### PROBLEM
Reproduce the whole listing below without its pictures, exactly as written.

━━━

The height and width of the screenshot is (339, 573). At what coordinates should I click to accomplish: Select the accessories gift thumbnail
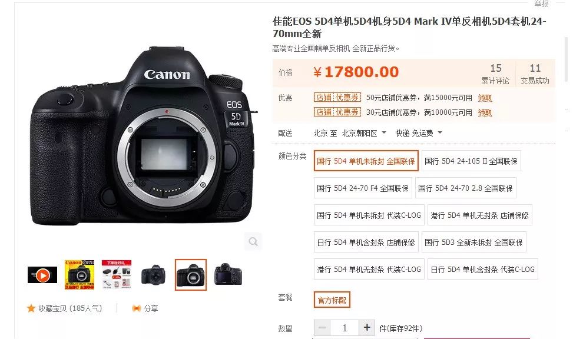(117, 275)
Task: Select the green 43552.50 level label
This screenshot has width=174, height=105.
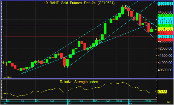Action: (165, 26)
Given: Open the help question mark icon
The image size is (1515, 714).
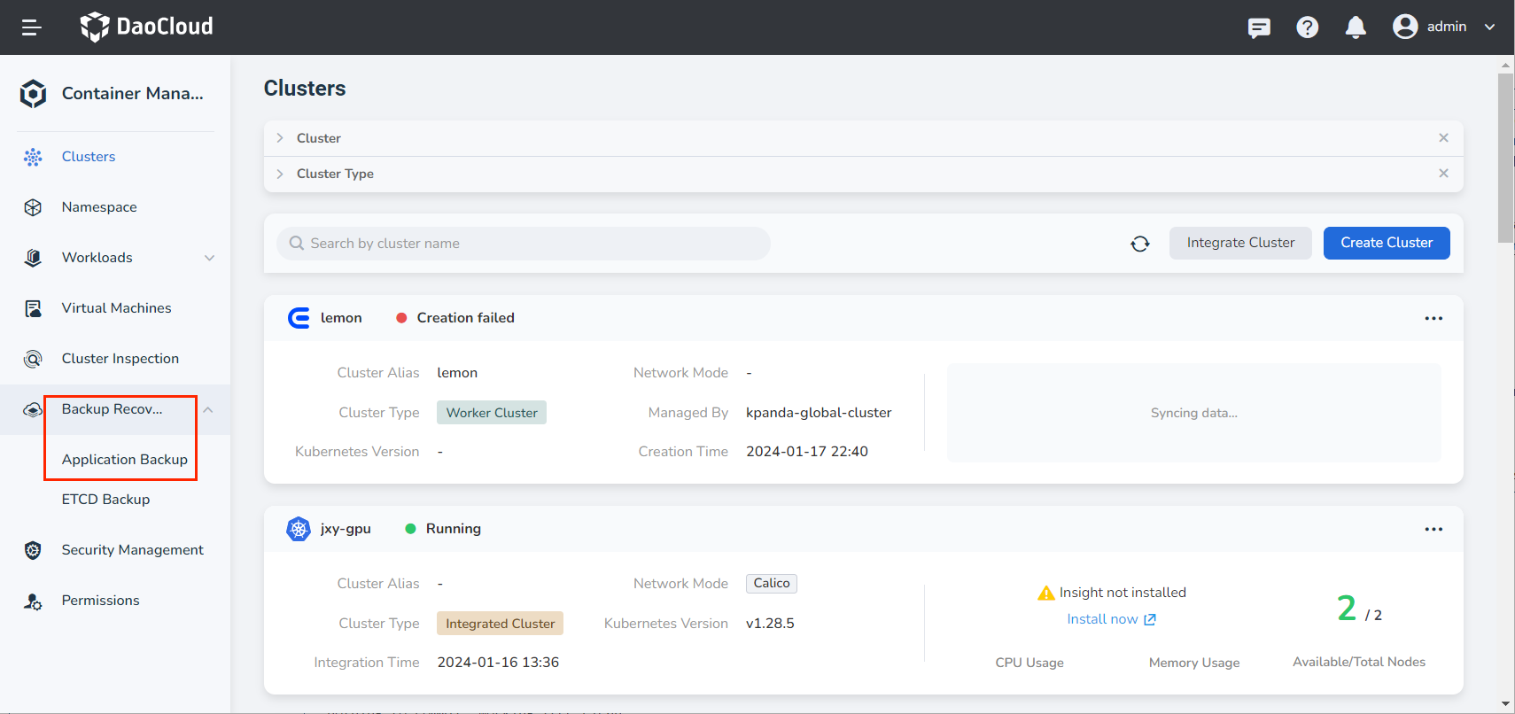Looking at the screenshot, I should pyautogui.click(x=1307, y=27).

━━━

### TASK OUTPUT
The height and width of the screenshot is (339, 573). At what coordinates should I click to accomplish: Select the accessories gift thumbnail
(117, 275)
Task: Select the green 43552.50 level label
This screenshot has width=174, height=105.
Action: (165, 26)
Given: Open the help question mark icon
The image size is (1515, 714).
Looking at the screenshot, I should pyautogui.click(x=1307, y=27).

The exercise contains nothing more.